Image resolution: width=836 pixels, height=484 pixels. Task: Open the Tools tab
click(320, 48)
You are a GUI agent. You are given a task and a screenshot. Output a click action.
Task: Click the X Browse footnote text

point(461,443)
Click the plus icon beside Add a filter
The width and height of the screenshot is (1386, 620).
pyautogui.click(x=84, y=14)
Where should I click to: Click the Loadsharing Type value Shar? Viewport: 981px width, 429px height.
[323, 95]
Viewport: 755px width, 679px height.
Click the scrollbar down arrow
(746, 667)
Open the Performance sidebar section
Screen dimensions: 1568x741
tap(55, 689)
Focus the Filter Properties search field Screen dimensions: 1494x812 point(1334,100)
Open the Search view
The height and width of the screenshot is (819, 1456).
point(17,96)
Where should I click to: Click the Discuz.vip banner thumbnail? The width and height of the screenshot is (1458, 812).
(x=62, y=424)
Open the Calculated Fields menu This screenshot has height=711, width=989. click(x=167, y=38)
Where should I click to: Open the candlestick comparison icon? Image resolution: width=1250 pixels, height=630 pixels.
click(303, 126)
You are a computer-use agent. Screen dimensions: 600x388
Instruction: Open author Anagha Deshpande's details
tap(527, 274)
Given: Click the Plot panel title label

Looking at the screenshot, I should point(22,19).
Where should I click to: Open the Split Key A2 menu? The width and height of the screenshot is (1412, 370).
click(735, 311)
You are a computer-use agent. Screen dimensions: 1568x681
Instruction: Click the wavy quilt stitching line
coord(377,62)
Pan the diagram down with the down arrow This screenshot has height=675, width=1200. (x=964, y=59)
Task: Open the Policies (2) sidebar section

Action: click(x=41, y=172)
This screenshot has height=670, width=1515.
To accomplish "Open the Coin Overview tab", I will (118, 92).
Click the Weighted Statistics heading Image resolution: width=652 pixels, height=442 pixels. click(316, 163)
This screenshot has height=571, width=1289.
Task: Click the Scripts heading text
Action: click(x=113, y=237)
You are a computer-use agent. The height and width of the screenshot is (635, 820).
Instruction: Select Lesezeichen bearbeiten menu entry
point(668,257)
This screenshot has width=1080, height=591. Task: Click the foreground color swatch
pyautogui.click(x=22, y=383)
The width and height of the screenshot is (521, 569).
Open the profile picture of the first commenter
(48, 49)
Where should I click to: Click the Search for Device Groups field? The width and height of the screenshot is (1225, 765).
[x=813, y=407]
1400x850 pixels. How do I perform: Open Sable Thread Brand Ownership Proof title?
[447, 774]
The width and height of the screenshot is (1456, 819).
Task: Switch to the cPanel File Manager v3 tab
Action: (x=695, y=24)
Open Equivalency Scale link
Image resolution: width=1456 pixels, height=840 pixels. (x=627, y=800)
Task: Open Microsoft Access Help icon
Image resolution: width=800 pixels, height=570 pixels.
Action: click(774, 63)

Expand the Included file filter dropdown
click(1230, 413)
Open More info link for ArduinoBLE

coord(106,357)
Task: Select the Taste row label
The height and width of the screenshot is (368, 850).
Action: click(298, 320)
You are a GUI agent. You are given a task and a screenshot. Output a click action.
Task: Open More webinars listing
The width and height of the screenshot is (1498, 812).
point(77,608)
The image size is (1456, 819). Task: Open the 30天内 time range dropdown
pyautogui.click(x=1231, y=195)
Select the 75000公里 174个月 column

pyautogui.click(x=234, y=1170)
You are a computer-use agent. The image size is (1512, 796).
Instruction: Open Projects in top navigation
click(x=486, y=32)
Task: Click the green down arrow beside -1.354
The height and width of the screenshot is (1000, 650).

PROBLEM – Convert the lines into a Markdown table with the columns Row and Text, beginning at the line that contains "The image size is (1456, 819)." and stopping after the last line of the records. Leave out blank lines.

PROBLEM SOLUTION –
| Row | Text |
|---|---|
| 1 | The image size is (1456, 819). Task: Open the 30天内 time range dropdown |
| 2 | pyautogui.click(x=1231, y=195) |
| 3 | Select the 75000公里 174个月 column |
| 4 | pyautogui.click(x=234, y=1170) |
| 5 | You are a computer-use agent. The image size is (1512, 796). |
| 6 | Instruction: Open Projects in top navigation |
| 7 | click(x=486, y=32) |
| 8 | Task: Click the green down arrow beside -1.354 |
| 9 | The height and width of the screenshot is (1000, 650). |